ЦЕЛЬ УПРАЖНЕНИЯ :: Процитируйте дословно фрагмент данных от строки, содержащей «Click the circle overlapping 高度なセキュリティ text», до строки, содержащей «(x=8, y=60)», включая обе эти строки.

Собранные данные ::
══════════

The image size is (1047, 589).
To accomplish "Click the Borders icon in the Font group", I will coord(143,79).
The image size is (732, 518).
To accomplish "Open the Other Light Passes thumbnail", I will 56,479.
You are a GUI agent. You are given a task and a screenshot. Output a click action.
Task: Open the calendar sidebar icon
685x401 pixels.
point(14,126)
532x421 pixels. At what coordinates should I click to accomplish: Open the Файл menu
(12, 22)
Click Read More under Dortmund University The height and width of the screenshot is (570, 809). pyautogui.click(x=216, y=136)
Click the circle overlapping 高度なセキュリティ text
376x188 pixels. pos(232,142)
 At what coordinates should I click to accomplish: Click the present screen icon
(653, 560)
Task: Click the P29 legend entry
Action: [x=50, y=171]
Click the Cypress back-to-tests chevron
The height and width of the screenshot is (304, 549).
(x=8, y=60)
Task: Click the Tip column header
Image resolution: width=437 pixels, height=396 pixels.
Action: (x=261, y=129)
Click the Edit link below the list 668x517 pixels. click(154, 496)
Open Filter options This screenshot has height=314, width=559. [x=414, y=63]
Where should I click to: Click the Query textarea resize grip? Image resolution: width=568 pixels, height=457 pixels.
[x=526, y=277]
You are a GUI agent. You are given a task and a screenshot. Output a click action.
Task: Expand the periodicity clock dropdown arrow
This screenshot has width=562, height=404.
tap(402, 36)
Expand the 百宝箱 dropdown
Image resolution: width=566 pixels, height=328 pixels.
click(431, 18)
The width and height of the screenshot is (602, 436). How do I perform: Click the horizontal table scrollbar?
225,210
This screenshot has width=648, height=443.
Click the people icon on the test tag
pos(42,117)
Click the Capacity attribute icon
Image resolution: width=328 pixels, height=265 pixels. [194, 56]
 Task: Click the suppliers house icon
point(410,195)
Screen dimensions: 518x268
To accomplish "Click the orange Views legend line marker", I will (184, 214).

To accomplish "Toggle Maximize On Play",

══════════

РЕЗУЛЬТАТ ЗАДАНИЯ ::
Click the circle overlapping 高度なセキュリティ text
376x188 pixels. pos(232,142)
 At what coordinates should I click to accomplish: Click the present screen icon
(653, 560)
Task: Click the P29 legend entry
Action: [x=50, y=171]
Click the Cypress back-to-tests chevron
The height and width of the screenshot is (304, 549).
(x=8, y=60)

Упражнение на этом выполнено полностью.